Bonn/Dubai (dpa). - Eigentlich will die Welt die Klimakrise in den Griff kriegen - doch ihre Pläne dafür reichen noch immer längst nicht aus. Die anstehende Weltklimakonferenz in Dubai steht damit vor großen Aufgaben.

Mit den aktuell von Staaten vorgelegten Klimaschutzplänen ist die Welt einer Analyse der Vereinten Nationen zufolge weit davon entfernt, die Erderwärmung bei 1,5 Grad zu stoppen. „Der Bericht zeigt, dass die Regierungen zusammengenommen Babyschritte gehen, um die Klimakrise abzuwenden”, erklärte UN-Klima-Chef Simon Stiell. Die Weltklimakonferenz im Dezember in Dubai müsse ein „Wendepunkt” sein. „Die Regierungen müssen sich nicht nur auf stärkere Klimaschutzmaßnahmen einigen, sondern auch genau zeigen, wie sie diese umsetzen wollen.”

Die internationale Staatengemeinschaft hat das Ziel vereinbart, die Erderwärmung bei 1,5 Grad gegenüber der vorindustriellen Zeit zu stoppen, um die katastrophalsten Folgen wie etwa mehr Dürren, Unwetter, Überschwemmungen und Hitzewellen abzuwenden.

════════════════

▶ Arbeitsanweisung:
Schreiben Sie den obigen Text über die Klimaschutzpläne vor der Weltklimakonferenz in Dubai vollständig und unverändert ab.

════════════════

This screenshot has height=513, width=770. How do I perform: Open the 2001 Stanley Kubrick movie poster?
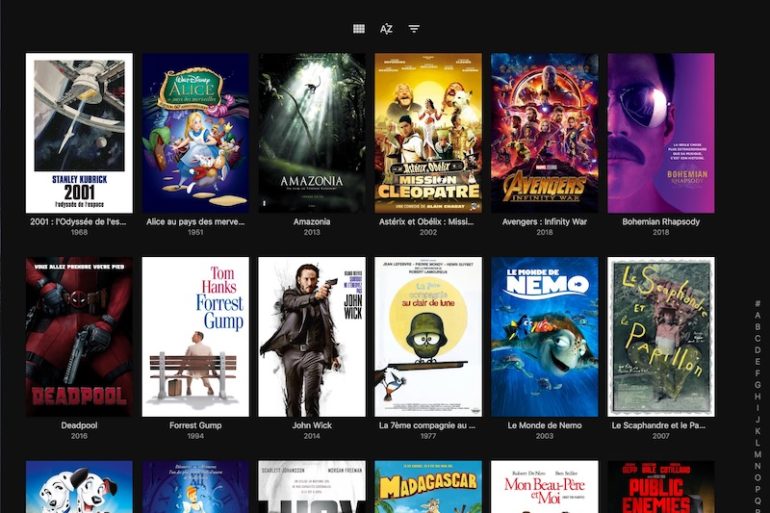(x=79, y=132)
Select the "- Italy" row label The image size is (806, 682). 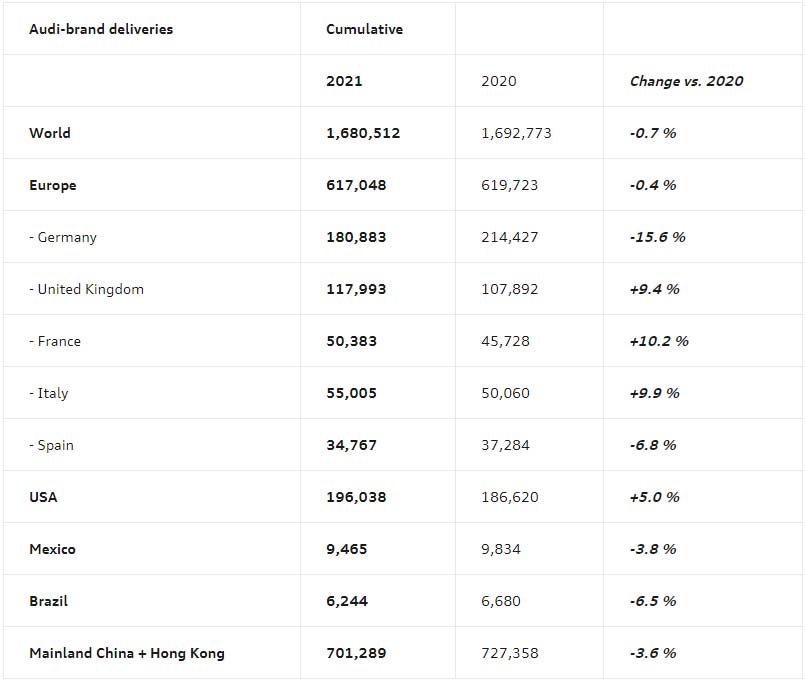[x=49, y=393]
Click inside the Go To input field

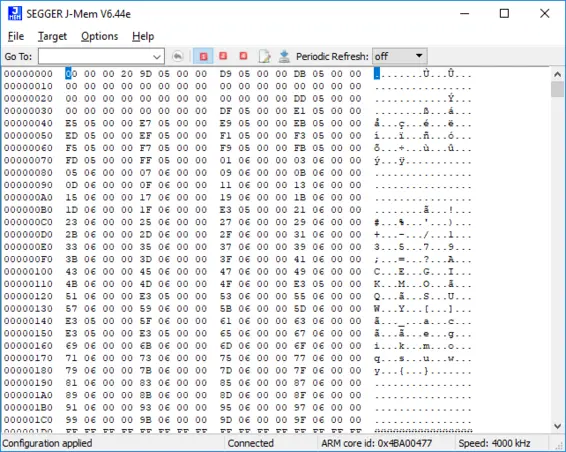pyautogui.click(x=95, y=57)
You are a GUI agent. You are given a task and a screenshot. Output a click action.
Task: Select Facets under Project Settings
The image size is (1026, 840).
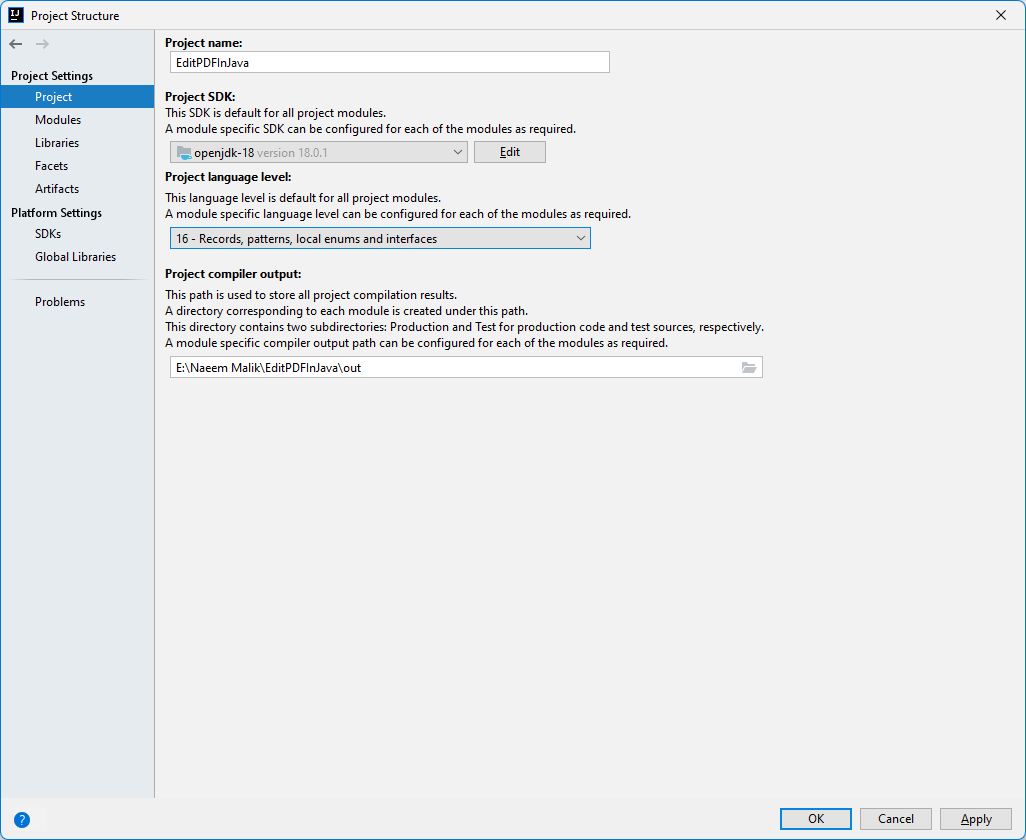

════════════════

▶ Ergebnis:
Bonn/Dubai (dpa). - Eigentlich will die Welt die Klimakrise in den Griff kriegen - doch ihre Pläne dafür reichen noch immer längst nicht aus. Die anstehende Weltklimakonferenz in Dubai steht damit vor großen Aufgaben.

Mit den aktuell von Staaten vorgelegten Klimaschutzplänen ist die Welt einer Analyse der Vereinten Nationen zufolge weit davon entfernt, die Erderwärmung bei 1,5 Grad zu stoppen. „Der Bericht zeigt, dass die Regierungen zusammengenommen Babyschritte gehen, um die Klimakrise abzuwenden”, erklärte UN-Klima-Chef Simon Stiell. Die Weltklimakonferenz im Dezember in Dubai müsse ein „Wendepunkt” sein. „Die Regierungen müssen sich nicht nur auf stärkere Klimaschutzmaßnahmen einigen, sondern auch genau zeigen, wie sie diese umsetzen wollen.”

Die internationale Staatengemeinschaft hat das Ziel vereinbart, die Erderwärmung bei 1,5 Grad gegenüber der vorindustriellen Zeit zu stoppen, um die katastrophalsten Folgen wie etwa mehr Dürren, Unwetter, Überschwemmungen und Hitzewellen abzuwenden.